**Exercise objective:** Copy the entries verbatim, starting at the line that contains "Task: Open the ZONGULDAK city link" and ending after the line that contains "Open the Еще".

**Records:**
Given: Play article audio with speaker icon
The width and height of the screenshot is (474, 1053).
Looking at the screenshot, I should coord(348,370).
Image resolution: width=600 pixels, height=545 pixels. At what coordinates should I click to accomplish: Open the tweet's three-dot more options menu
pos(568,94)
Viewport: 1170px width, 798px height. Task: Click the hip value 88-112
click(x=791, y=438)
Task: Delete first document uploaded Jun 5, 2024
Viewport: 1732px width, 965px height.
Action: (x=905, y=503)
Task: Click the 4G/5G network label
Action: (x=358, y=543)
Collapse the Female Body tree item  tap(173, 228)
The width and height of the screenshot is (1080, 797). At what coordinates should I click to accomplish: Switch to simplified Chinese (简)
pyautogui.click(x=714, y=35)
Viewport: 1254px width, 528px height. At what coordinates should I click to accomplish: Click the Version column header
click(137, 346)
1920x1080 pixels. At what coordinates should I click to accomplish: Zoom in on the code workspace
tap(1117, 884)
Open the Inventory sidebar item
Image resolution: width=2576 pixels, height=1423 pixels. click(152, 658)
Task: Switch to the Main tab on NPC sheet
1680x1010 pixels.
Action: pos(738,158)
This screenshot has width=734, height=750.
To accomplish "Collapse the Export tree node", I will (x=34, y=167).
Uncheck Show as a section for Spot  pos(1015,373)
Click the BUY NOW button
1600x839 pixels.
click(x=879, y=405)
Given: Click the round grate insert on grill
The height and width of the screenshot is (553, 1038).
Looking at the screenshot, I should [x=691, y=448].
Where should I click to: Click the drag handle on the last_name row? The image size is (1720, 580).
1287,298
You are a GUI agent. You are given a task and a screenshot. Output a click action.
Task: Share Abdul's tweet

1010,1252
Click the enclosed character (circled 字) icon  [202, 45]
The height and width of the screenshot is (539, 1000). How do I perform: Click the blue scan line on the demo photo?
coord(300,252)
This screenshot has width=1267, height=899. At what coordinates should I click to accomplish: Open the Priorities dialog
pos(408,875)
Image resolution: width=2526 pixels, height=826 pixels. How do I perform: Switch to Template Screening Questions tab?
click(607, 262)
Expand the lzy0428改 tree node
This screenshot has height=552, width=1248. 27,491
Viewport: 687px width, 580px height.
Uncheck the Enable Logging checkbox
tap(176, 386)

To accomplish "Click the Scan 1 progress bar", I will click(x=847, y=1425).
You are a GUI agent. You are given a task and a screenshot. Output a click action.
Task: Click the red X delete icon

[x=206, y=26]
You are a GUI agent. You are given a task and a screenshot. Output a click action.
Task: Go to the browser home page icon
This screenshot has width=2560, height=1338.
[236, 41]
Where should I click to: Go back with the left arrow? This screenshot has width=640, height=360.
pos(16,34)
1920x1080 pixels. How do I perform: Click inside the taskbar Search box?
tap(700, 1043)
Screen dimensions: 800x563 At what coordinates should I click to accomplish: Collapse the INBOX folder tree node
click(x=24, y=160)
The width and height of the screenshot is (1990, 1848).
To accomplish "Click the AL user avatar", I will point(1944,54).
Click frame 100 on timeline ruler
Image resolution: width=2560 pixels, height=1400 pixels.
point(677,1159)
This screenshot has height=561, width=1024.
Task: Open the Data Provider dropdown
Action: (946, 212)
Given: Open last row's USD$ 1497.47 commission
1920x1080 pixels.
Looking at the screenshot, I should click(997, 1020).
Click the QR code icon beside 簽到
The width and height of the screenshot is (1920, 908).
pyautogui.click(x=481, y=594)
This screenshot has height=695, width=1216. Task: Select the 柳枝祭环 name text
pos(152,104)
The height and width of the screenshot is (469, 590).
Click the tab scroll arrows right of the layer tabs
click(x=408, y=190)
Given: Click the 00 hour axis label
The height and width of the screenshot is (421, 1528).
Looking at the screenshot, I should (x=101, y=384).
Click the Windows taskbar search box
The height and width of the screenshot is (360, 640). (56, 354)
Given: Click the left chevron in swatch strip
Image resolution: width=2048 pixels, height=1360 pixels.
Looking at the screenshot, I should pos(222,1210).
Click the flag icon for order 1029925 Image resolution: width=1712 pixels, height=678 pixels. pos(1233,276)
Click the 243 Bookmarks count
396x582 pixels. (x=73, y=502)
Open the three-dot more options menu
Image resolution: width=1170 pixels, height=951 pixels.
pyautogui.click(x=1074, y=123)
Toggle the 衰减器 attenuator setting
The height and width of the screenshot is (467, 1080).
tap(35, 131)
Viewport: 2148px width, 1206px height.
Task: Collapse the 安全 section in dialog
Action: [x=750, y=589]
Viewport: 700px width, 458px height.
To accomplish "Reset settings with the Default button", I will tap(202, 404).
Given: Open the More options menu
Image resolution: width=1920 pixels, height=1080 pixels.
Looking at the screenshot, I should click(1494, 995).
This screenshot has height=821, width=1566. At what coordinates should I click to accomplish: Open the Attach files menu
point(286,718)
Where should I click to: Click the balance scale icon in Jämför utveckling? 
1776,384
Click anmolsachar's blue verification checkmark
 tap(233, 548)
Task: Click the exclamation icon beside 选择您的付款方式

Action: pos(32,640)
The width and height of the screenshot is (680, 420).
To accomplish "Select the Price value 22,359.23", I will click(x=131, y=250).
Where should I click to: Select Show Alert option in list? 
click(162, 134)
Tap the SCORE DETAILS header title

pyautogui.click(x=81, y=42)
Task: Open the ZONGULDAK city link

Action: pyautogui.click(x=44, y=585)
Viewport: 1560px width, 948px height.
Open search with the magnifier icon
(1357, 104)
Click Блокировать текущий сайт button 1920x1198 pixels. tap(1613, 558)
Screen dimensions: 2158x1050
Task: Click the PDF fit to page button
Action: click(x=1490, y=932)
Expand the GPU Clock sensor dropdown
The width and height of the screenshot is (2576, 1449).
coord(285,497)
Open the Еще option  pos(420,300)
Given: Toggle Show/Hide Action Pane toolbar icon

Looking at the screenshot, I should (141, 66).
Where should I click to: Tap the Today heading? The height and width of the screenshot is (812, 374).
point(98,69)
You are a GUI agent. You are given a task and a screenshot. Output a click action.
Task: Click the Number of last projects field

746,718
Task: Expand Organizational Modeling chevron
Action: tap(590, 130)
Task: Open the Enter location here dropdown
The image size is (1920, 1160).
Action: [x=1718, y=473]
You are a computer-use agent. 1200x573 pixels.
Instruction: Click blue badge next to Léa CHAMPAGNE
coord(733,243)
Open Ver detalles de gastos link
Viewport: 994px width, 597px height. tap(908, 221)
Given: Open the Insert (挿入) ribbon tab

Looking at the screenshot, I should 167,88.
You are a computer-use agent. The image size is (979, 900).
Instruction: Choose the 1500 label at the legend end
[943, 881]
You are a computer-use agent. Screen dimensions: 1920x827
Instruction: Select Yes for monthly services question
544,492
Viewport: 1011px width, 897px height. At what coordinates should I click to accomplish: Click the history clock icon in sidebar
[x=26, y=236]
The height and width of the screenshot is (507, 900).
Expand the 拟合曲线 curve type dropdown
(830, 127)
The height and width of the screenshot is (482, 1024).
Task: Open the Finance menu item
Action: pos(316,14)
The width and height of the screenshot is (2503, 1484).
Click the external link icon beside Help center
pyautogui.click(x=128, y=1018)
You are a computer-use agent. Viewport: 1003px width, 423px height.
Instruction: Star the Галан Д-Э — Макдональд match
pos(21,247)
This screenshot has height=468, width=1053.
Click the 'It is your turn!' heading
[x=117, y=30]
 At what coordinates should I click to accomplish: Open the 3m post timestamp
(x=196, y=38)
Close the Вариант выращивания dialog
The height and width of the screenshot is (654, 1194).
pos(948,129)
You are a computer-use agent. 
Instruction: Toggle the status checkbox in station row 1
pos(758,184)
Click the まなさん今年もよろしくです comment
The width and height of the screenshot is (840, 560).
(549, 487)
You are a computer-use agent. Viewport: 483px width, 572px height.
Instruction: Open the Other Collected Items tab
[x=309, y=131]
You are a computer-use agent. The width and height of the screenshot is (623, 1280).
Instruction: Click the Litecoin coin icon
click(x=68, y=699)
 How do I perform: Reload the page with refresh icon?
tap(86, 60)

**Full solution:**
Task: Open the ZONGULDAK city link

Action: pyautogui.click(x=44, y=585)
Viewport: 1560px width, 948px height.
Open search with the magnifier icon
(1357, 104)
Click Блокировать текущий сайт button 1920x1198 pixels. tap(1613, 558)
Screen dimensions: 2158x1050
Task: Click the PDF fit to page button
Action: click(x=1490, y=932)
Expand the GPU Clock sensor dropdown
The width and height of the screenshot is (2576, 1449).
coord(285,497)
Open the Еще option  pos(420,300)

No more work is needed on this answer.